__閱讀節選__
====
需求
假設我們要遷移歌曲表song,表結構如下:
-- table song
id bigint(28) auto_increment comment 'id' primary key,
program_series_id bigint(28) not null comment '節目集id',
program_series_name varchar(256) null comment '節目集名稱',
program_id bigint(28) not null comment '節目id',
name varchar(256) null comment '歌曲名稱',
singer_name varchar(256) null comment '歌手名字(冗餘字段)',
lyric text null comment '歌詞',
enable int(1) default 0 not null comment '狀態 0:正常狀態 -1:禁用狀態',
need_pay int(1) default 0 not null comment '是否需要付費 0:不需要, 1:需要',
description varchar(255) null comment '描述信息',
create_time datetime not null comment '創建時間',
last_time datetime not null comment '最後更新時間',
del_flag int(1) default 0 not null comment '是否已刪除 0: 未刪除 1:已刪除'
同步數據有兩個需要注意的地方:由於我們要遷移表的數據量比較大(千萬級),所以我們需要分頁讀取數據,同時我們需要記錄住上次讀取的位置,這樣下次執行的執行的時候可以繼續執行,而不是從頭開始。
定義 Mapping
我們需要在 es 中定義對應的 mapping:
PUT /song
{
"settings": {
"index": {
"number_of_shards": "3",
"number_of_replicas": "1"
====
__數據記錄__
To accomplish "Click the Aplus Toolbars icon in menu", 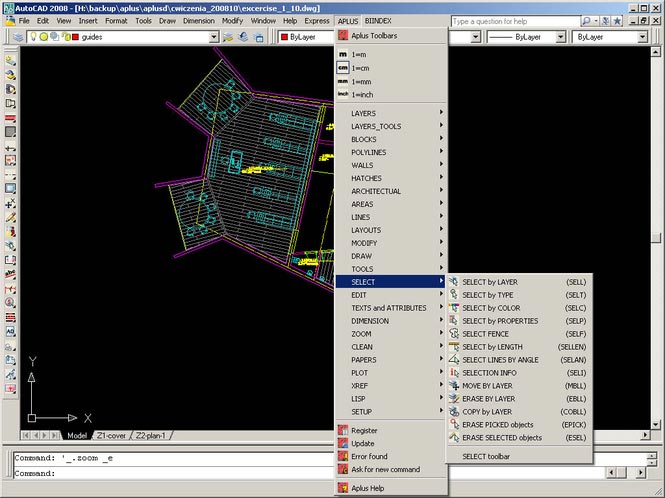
====
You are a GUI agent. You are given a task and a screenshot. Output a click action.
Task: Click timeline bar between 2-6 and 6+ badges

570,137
====
__任務要求 1__
根據歌曲表遷移的說明,為什麼同步數據時需要分頁讀取?
__任務要求 2__
請從歌曲表遷移說明的結尾處往下續寫。

__作答結果 1__
因為要遷移的表數據量比較大,達到千萬級。

__作答結果 2__
}
},
"mappings": {
"properties": {
"createTime": {
"type": "date",
"fields": {
"keyword": {
"type": "keyword",
"ignore_above": 256
}
}
},
"delFlag": {
"type": "long"
},
"description": {
"type": "text",
"analyzer": "ik_max_word",
"fields": {
"keyword": {
"type": "keyword",
"ignore_above": 256
}
}
},
"enable": {
"type": "long"
},
"id": {
"type": "long"
},
"lastTime": {
"type": "date",
"fields": {
"keyword": {
"type": "keyword",
"ignore_above": 256
}
}
},
"lyric": {
"type": "text",
"analyzer": "ik_max_word",
"fields": {
"keyword": {
"type": "keyword",
"ignore_above": 256
}
}
},
"name": {
"type": "text",
"analyzer": "ik_max_word",
"fields": {
"keyword": {
"type": "keyword",
"ignore_above": 256
}
}
},
"needPay": {
"type": "long"
},
"programId": {
"type": "text",
"fields": {
"keyword": {
"type": "keyword",
"ignore_above": 256
}
}
},
"programSeriesId": {
"type": "long"
},
"programSeriesName": {
"type": "text",
"analyzer": "ik_max_word",
"fields": {
"keyword": {
"type": "keyword",
"ignore_above": 256
}
}
},
"singerName": {
"type": "text",
"analyzer": "ik_max_word",
"fields": {
"keyword": {
"type": "keyword",
"ignore_above": 256
}
}
}
}
}
}
Logstash
首先需要下載logstash,版本最好和 ES 版本一致, 我這裏使用的 7.1.0。我們使用 Jdbc input plugin 插件進行同步。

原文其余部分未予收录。